*** Opening Source records ***

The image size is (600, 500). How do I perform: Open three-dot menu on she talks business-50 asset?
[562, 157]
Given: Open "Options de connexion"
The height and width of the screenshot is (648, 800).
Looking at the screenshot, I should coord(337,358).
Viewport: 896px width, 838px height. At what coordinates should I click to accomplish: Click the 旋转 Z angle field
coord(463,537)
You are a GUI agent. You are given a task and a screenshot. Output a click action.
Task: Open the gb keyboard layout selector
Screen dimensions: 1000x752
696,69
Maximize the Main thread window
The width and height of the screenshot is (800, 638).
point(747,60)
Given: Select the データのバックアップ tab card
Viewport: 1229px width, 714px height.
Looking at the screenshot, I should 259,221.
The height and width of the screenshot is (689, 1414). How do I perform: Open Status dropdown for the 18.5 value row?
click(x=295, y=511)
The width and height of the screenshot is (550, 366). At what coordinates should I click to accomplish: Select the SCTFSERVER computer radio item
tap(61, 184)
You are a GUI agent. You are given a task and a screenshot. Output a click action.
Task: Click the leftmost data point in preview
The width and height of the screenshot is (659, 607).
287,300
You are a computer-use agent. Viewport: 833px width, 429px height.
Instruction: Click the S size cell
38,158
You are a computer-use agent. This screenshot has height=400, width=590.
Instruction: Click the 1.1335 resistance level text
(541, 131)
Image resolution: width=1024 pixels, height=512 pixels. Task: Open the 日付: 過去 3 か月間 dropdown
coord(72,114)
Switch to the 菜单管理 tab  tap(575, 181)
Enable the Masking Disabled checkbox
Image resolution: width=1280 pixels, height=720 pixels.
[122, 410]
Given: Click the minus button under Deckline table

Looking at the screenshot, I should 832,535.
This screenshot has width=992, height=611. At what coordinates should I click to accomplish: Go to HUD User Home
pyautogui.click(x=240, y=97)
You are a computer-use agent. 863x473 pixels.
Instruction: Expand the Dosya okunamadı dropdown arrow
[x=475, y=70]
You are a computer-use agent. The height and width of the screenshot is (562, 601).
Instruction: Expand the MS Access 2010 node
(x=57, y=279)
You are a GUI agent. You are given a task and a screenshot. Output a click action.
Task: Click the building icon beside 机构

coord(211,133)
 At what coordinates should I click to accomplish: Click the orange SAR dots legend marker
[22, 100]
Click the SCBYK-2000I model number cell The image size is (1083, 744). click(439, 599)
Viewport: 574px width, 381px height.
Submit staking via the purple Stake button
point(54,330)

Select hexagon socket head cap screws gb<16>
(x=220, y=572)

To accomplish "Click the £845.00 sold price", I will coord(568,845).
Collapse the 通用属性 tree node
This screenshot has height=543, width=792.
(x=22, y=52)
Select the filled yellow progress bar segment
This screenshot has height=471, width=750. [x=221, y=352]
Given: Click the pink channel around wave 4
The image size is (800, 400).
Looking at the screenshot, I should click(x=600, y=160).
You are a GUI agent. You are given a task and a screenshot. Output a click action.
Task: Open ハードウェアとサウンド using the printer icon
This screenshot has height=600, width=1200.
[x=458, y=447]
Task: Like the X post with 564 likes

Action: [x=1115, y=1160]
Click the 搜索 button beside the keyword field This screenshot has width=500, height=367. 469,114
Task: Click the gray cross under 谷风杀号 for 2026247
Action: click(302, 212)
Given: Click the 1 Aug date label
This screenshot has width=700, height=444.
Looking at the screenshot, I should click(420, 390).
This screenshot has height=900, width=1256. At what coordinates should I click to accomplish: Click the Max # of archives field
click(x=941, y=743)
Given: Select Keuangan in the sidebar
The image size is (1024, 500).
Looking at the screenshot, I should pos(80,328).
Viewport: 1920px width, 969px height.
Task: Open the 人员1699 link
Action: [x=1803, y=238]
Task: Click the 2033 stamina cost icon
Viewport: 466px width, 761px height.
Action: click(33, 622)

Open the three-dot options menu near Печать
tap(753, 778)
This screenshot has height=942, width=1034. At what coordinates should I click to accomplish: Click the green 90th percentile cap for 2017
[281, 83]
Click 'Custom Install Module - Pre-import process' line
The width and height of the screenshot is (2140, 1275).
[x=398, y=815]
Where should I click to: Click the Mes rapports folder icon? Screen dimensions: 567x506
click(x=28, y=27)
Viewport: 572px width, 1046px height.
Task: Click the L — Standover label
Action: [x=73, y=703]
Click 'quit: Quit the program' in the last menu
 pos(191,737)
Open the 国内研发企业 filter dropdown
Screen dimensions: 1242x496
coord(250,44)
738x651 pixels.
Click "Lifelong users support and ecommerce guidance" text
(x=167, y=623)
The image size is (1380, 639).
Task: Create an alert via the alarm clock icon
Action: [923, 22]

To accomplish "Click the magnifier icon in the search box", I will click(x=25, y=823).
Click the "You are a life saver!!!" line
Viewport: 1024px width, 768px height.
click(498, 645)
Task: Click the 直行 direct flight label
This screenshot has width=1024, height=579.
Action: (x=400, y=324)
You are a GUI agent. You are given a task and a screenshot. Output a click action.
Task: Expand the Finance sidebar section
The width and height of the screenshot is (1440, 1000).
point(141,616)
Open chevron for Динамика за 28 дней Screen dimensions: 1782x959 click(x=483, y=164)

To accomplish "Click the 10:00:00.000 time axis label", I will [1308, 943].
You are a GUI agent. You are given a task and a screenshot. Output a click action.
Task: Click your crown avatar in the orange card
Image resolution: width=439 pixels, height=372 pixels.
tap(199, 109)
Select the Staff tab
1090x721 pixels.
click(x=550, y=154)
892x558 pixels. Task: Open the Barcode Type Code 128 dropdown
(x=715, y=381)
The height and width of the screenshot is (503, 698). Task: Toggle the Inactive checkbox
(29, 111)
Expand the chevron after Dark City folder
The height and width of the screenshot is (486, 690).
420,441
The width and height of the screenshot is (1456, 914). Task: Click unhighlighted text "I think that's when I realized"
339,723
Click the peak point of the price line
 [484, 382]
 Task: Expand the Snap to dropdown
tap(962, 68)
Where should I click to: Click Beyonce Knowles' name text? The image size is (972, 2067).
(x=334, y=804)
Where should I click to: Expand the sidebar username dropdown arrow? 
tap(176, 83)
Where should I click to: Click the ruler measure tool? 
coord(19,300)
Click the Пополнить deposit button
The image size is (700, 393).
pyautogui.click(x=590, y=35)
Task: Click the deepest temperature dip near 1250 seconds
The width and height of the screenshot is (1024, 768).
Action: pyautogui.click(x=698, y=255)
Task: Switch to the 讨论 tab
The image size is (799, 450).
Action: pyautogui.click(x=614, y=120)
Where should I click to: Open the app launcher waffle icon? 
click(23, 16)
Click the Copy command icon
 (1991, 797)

*** Closing Source records ***

*Task directions:* An exact copy of every line above is needed.

*Output below:*
The image size is (600, 500). How do I perform: Open three-dot menu on she talks business-50 asset?
[562, 157]
Given: Open "Options de connexion"
The height and width of the screenshot is (648, 800).
Looking at the screenshot, I should coord(337,358).
Viewport: 896px width, 838px height. At what coordinates should I click to accomplish: Click the 旋转 Z angle field
coord(463,537)
You are a GUI agent. You are given a task and a screenshot. Output a click action.
Task: Open the gb keyboard layout selector
Screen dimensions: 1000x752
696,69
Maximize the Main thread window
The width and height of the screenshot is (800, 638).
point(747,60)
Given: Select the データのバックアップ tab card
Viewport: 1229px width, 714px height.
Looking at the screenshot, I should 259,221.
The height and width of the screenshot is (689, 1414). How do I perform: Open Status dropdown for the 18.5 value row?
click(x=295, y=511)
The width and height of the screenshot is (550, 366). At what coordinates should I click to accomplish: Select the SCTFSERVER computer radio item
tap(61, 184)
You are a GUI agent. You are given a task and a screenshot. Output a click action.
Task: Click the leftmost data point in preview
The width and height of the screenshot is (659, 607).
287,300
You are a computer-use agent. Viewport: 833px width, 429px height.
Instruction: Click the S size cell
38,158
You are a computer-use agent. This screenshot has height=400, width=590.
Instruction: Click the 1.1335 resistance level text
(541, 131)
Image resolution: width=1024 pixels, height=512 pixels. Task: Open the 日付: 過去 3 か月間 dropdown
coord(72,114)
Switch to the 菜单管理 tab  tap(575, 181)
Enable the Masking Disabled checkbox
Image resolution: width=1280 pixels, height=720 pixels.
[122, 410]
Given: Click the minus button under Deckline table

Looking at the screenshot, I should 832,535.
This screenshot has width=992, height=611. At what coordinates should I click to accomplish: Go to HUD User Home
pyautogui.click(x=240, y=97)
You are a computer-use agent. 863x473 pixels.
Instruction: Expand the Dosya okunamadı dropdown arrow
[x=475, y=70]
You are a computer-use agent. The height and width of the screenshot is (562, 601).
Instruction: Expand the MS Access 2010 node
(x=57, y=279)
You are a GUI agent. You are given a task and a screenshot. Output a click action.
Task: Click the building icon beside 机构

coord(211,133)
 At what coordinates should I click to accomplish: Click the orange SAR dots legend marker
[22, 100]
Click the SCBYK-2000I model number cell The image size is (1083, 744). click(439, 599)
Viewport: 574px width, 381px height.
Submit staking via the purple Stake button
point(54,330)

Select hexagon socket head cap screws gb<16>
(x=220, y=572)

To accomplish "Click the £845.00 sold price", I will coord(568,845).
Collapse the 通用属性 tree node
This screenshot has height=543, width=792.
(x=22, y=52)
Select the filled yellow progress bar segment
This screenshot has height=471, width=750. [x=221, y=352]
Given: Click the pink channel around wave 4
The image size is (800, 400).
Looking at the screenshot, I should click(x=600, y=160).
You are a GUI agent. You are given a task and a screenshot. Output a click action.
Task: Open ハードウェアとサウンド using the printer icon
This screenshot has height=600, width=1200.
[x=458, y=447]
Task: Like the X post with 564 likes

Action: [x=1115, y=1160]
Click the 搜索 button beside the keyword field This screenshot has width=500, height=367. 469,114
Task: Click the gray cross under 谷风杀号 for 2026247
Action: click(302, 212)
Given: Click the 1 Aug date label
This screenshot has width=700, height=444.
Looking at the screenshot, I should click(420, 390).
This screenshot has height=900, width=1256. At what coordinates should I click to accomplish: Click the Max # of archives field
click(x=941, y=743)
Given: Select Keuangan in the sidebar
The image size is (1024, 500).
Looking at the screenshot, I should pos(80,328).
Viewport: 1920px width, 969px height.
Task: Open the 人员1699 link
Action: [x=1803, y=238]
Task: Click the 2033 stamina cost icon
Viewport: 466px width, 761px height.
Action: click(33, 622)

Open the three-dot options menu near Печать
tap(753, 778)
This screenshot has height=942, width=1034. At what coordinates should I click to accomplish: Click the green 90th percentile cap for 2017
[281, 83]
Click 'Custom Install Module - Pre-import process' line
The width and height of the screenshot is (2140, 1275).
[x=398, y=815]
Where should I click to: Click the Mes rapports folder icon? Screen dimensions: 567x506
click(x=28, y=27)
Viewport: 572px width, 1046px height.
Task: Click the L — Standover label
Action: [x=73, y=703]
Click 'quit: Quit the program' in the last menu
 pos(191,737)
Open the 国内研发企业 filter dropdown
Screen dimensions: 1242x496
coord(250,44)
738x651 pixels.
Click "Lifelong users support and ecommerce guidance" text
(x=167, y=623)
The image size is (1380, 639).
Task: Create an alert via the alarm clock icon
Action: [923, 22]

To accomplish "Click the magnifier icon in the search box", I will click(x=25, y=823).
Click the "You are a life saver!!!" line
Viewport: 1024px width, 768px height.
click(498, 645)
Task: Click the 直行 direct flight label
This screenshot has width=1024, height=579.
Action: (x=400, y=324)
You are a GUI agent. You are given a task and a screenshot. Output a click action.
Task: Expand the Finance sidebar section
The width and height of the screenshot is (1440, 1000).
point(141,616)
Open chevron for Динамика за 28 дней Screen dimensions: 1782x959 click(x=483, y=164)

To accomplish "Click the 10:00:00.000 time axis label", I will [1308, 943].
You are a GUI agent. You are given a task and a screenshot. Output a click action.
Task: Click your crown avatar in the orange card
Image resolution: width=439 pixels, height=372 pixels.
tap(199, 109)
Select the Staff tab
1090x721 pixels.
click(x=550, y=154)
892x558 pixels. Task: Open the Barcode Type Code 128 dropdown
(x=715, y=381)
The height and width of the screenshot is (503, 698). Task: Toggle the Inactive checkbox
(29, 111)
Expand the chevron after Dark City folder
The height and width of the screenshot is (486, 690).
420,441
The width and height of the screenshot is (1456, 914). Task: Click unhighlighted text "I think that's when I realized"
339,723
Click the peak point of the price line
 [484, 382]
 Task: Expand the Snap to dropdown
tap(962, 68)
Where should I click to: Click Beyonce Knowles' name text? The image size is (972, 2067).
(x=334, y=804)
Where should I click to: Expand the sidebar username dropdown arrow? 
tap(176, 83)
Where should I click to: Click the ruler measure tool? 
coord(19,300)
Click the Пополнить deposit button
The image size is (700, 393).
pyautogui.click(x=590, y=35)
Task: Click the deepest temperature dip near 1250 seconds
The width and height of the screenshot is (1024, 768).
Action: pyautogui.click(x=698, y=255)
Task: Switch to the 讨论 tab
The image size is (799, 450).
Action: pyautogui.click(x=614, y=120)
Where should I click to: Open the app launcher waffle icon? 
click(23, 16)
Click the Copy command icon
 (1991, 797)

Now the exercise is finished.